_Document text_

┌──

- Born: 621
- Died: 28 September 643 (aged 21–22)
- Burial: Zhao Mausoleum, Shaanxi
- Spouse: Zhangsun Chong
- Issue: Zhangsun Yan
- House: Li
- Father: Emperor Taizong of Tang
- Mother: Empress Zhangsun

= Princess Changle (Tang dynasty) =

Chinese princess (621–643)

Princess Changle (長樂公主; 621 – 28 September 643), personal name Li Lizhi (李麗質) was a princess of the Tang dynasty. She was the fifth daughter of Emperor Taizong and the eldest daughter of Empress Zhangsun.

==Biography==
According to her epitaphs, Li Lizhi was intelligent and had a bright personality and beautiful appearance. She was especially favoured by her parents, Taizong and Empress Zhangsun. Li Lizhi was also a painter.

At the age of 8, Li Lizhi got the princess title. Li Lizhi married her cousin Zhangsun Chong, the son of Zhangsun Wuji in 633.

Emperor Taizong wanted his daughter's marriage to have a high dowry, and the chancellor Fang Xuanling suggested him that her dowry could be doubled, compared with Taizong's sister, Princess Yongjia. However, Taizong did not do that because Wei Zheng commented that this would violate Confucian ethics. Empress Zhangsun bestowed Wei Zheng for his justice.

Li Lizhi had a son, Zhangsun Yan. By 639, Emperor Taizong wanted to establish the key contributors to his reign, including Zhangsun Wuji, posts as governors to be passed to their descendants. There was much objection to this plan, including from Zhangsun Wuji, who sent Princess Changle to remonstrate to her father. Upon hearing his daughter's remonstrance, Emperor Taizong gave up the plan.

==Death==
Li Lizhi died on 28 September 643, likely due to a genetic condition that affected many other members of her family. Taizong was very aggrieved because of her death at a young age. She was buried in Zhao Mausoleum beside her parents.

==Tomb==
Li Lizhi's tomb is just beside Zhao Mausoleum. It was opened in 1991. In her tomb, there are murals on the walls, and pottery tomb figures.

The most famous mural in the tomb is a painting of cart and house in the cloud. The murals illustrated the technique of painting during the Tang dynasty.

└──

_Task_
Answer these from the Princess Changle text:
1. Whom did she marry, and in what year?
2. Who said that doubling her dowry would violate Confucian ethics?
3. In what year was her tomb opened?
You won't need the material that follows the text.

_Provided material_

┌──

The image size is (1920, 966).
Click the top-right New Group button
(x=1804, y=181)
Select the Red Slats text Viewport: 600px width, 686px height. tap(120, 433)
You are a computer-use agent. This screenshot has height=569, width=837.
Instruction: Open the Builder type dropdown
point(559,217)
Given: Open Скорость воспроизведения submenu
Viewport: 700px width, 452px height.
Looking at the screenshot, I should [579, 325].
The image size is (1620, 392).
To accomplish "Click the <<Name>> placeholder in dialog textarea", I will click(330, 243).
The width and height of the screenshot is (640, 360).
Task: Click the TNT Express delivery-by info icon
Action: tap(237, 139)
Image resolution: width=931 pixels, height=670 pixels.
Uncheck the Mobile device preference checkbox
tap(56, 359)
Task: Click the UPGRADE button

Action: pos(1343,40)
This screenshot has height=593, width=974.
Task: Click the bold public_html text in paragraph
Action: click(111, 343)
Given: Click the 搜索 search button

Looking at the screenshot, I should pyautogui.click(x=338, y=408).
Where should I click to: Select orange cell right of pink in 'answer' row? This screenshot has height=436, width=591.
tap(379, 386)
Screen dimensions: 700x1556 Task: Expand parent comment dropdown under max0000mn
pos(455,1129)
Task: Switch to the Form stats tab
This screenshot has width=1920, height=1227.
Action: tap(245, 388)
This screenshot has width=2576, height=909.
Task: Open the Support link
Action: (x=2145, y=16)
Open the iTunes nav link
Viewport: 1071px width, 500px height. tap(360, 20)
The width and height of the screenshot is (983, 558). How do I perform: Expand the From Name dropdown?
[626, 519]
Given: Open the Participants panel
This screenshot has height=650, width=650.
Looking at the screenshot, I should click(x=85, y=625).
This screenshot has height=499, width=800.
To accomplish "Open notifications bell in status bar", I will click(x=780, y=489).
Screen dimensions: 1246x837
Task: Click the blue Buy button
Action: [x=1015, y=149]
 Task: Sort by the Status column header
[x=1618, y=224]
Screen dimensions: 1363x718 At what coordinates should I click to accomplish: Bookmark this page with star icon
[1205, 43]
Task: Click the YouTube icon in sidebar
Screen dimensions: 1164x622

└──

_Answer space_
1. Her cousin Zhangsun Chong, son of Zhangsun Wuji, in 633.
2. Wei Zheng.
3. 1991.